MySQL 8.0.2 with a revision version of 8.0.2.2.10 or later.
If the product edition is Multi-master Cluster (Limitless) Edition, the kernel version must be 8.0.1.0.13 or later.
For data archiving in ORC format
If the product edition is Cluster Edition, the revision version must be 8.0.2.2.30 or later.
If the product edition is Multi-master Cluster (Limitless) Edition, the revision version must be 8.0.2.2.30 or later.
Archive cold data
You must first enable cold data archiving. After the feature is enabled, you can archive data from standard tables or partitioned tables.
Standard tables
Partitioned tables
You can manually archive one or more partitions of a partitioned table or archive them to an OSS external table.
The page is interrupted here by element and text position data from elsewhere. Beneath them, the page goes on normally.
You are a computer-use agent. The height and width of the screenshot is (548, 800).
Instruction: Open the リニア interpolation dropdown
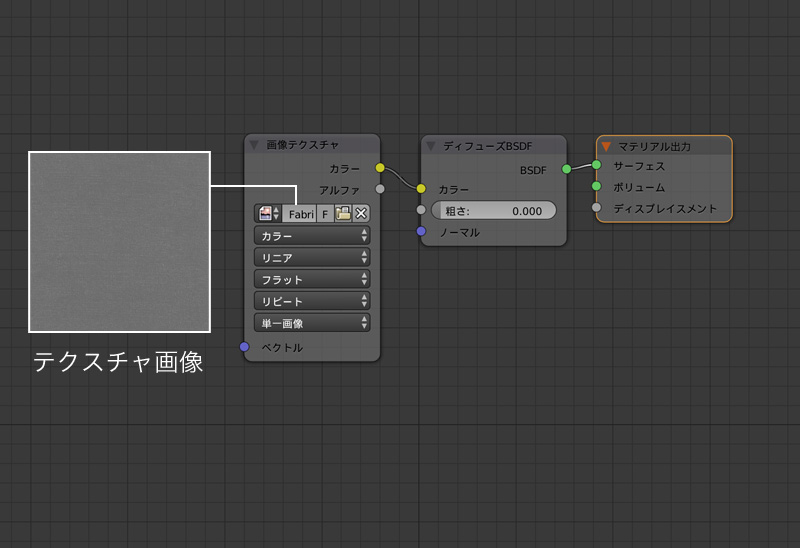[312, 258]
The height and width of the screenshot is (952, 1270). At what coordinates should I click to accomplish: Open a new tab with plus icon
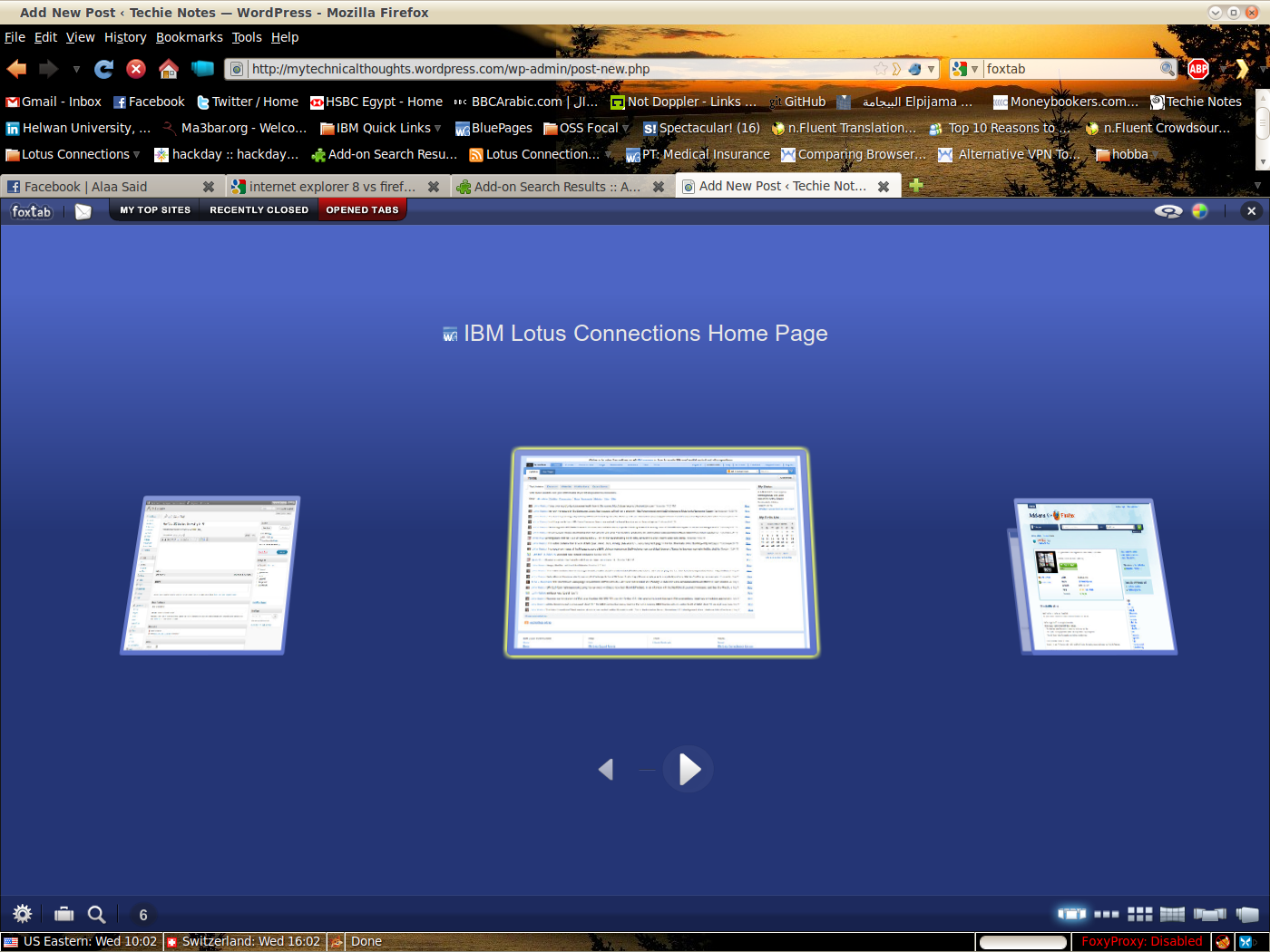click(916, 186)
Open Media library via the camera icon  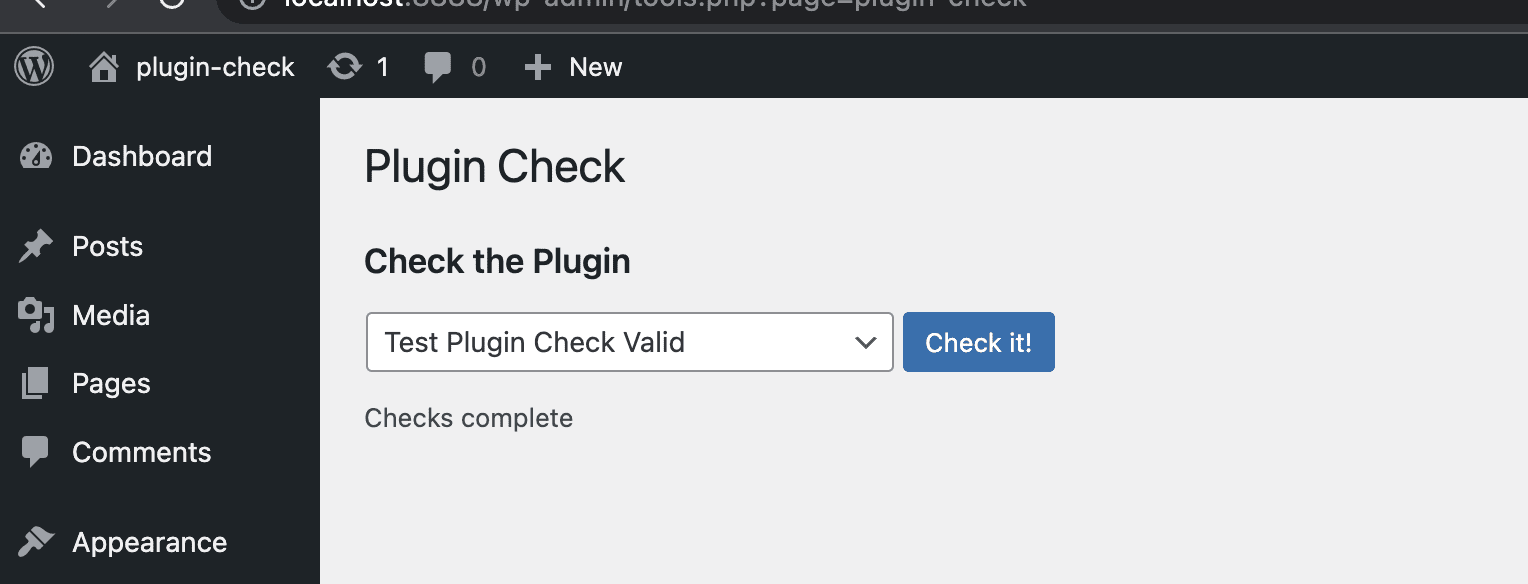click(35, 315)
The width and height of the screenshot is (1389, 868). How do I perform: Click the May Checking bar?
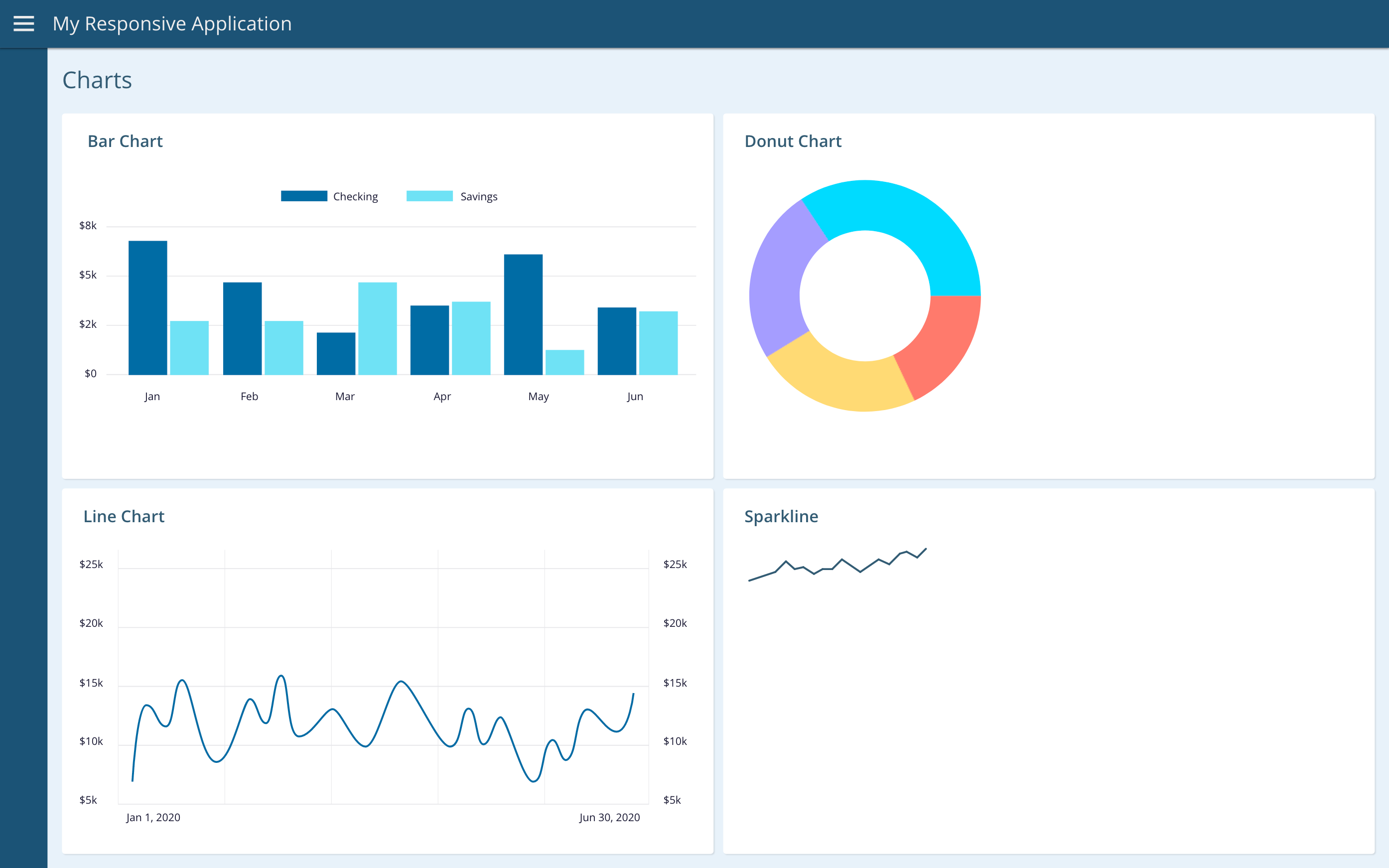tap(523, 314)
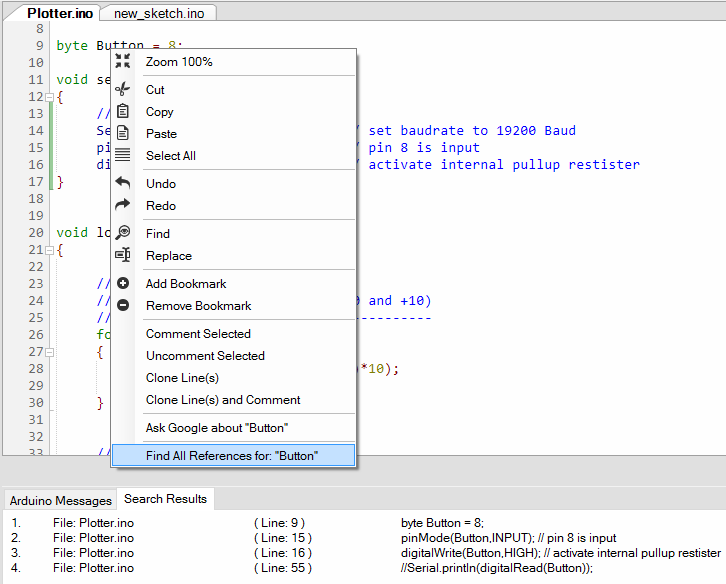Viewport: 726px width, 584px height.
Task: Click the Add Bookmark plus icon
Action: tap(123, 283)
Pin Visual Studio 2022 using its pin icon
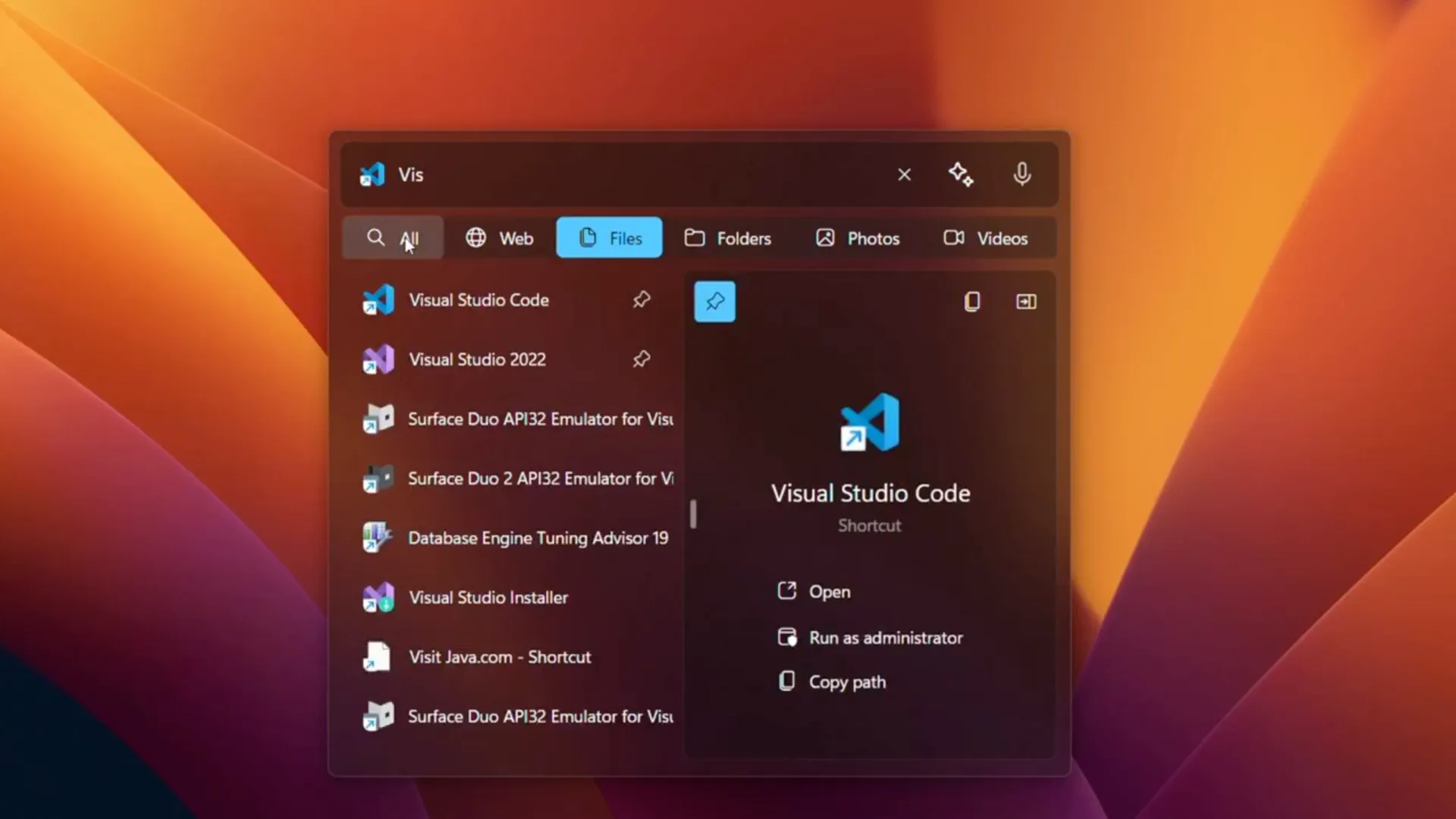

For more information, see Archive partitioned tables or Archive partitioned tables to OSS external tables.
You can create a Data Lifecycle Management (DLM) policy to automatically archive cold data. For more information, see Automatically archive cold data.
Query cold data
Standard tables
Regardless of the archive format you choose, you can query the archived data without changing the way you access the table.
Partitioned tables
Archive to an OSS external table: To query the archived data, you must change your access method. This means you must query the specified archive table. For more information, see Archive partitioned tables to OSS external tables.
Archive partitioned tables: After archiving, the table becomes a hybrid partitioned table. For more information, see Query hybrid partitions.
You can query data of partitions that use different engines by using one of the following methods:
If you set the
hybrid_partition_query_mix_engine_enabledparameter to ON in the console, query results contain data in the partitions that do not use the InnoDB engine. Example:SELECT * FROM t1;t1is the hybrid partitioned table.If you set the
hybrid_partition_query_mix_engine_enabledparameter to OFF in the console, you can query data in a specified partition. Example:SELECT * FROM t1 partition (p1);t1is the hybrid partitioned table.p1is the partition.
Archived cold data for a single table is stored in multiple files. To optimize query performance when you query cold data, you can use a parallel query. For more information, see Parallel query for cold data.
Modify cold data
If you infrequently need to modify cold data stored in OSS, you can use the ALTER statement to move the cold data from OSS back to PolarDB for modification. When the data is moved back, the original cold data in OSS is automatically deleted. After you modify the data, you can archive the updated table data to OSS again.
Standard tables
Syntax
ALTER TABLE table_name ENGINE[=]engine_name;Parameters
Parameter | Description |
table_name | The name of the OSS table to move back. |
engine_name | The engine type after a failback operation. |
Usage notes
OSS tables are read-only and do not support modification operations such as INSERT, UPDATE, or DELETE. To modify archived cold data, you must convert the OSS table into a read-write table, such as an InnoDB table. If you try to modify a read-only OSS table, the following error message is returned:
1036 - Table 't' is read onlyExample
Move the OSS table t from the oss_test database back to PolarDB.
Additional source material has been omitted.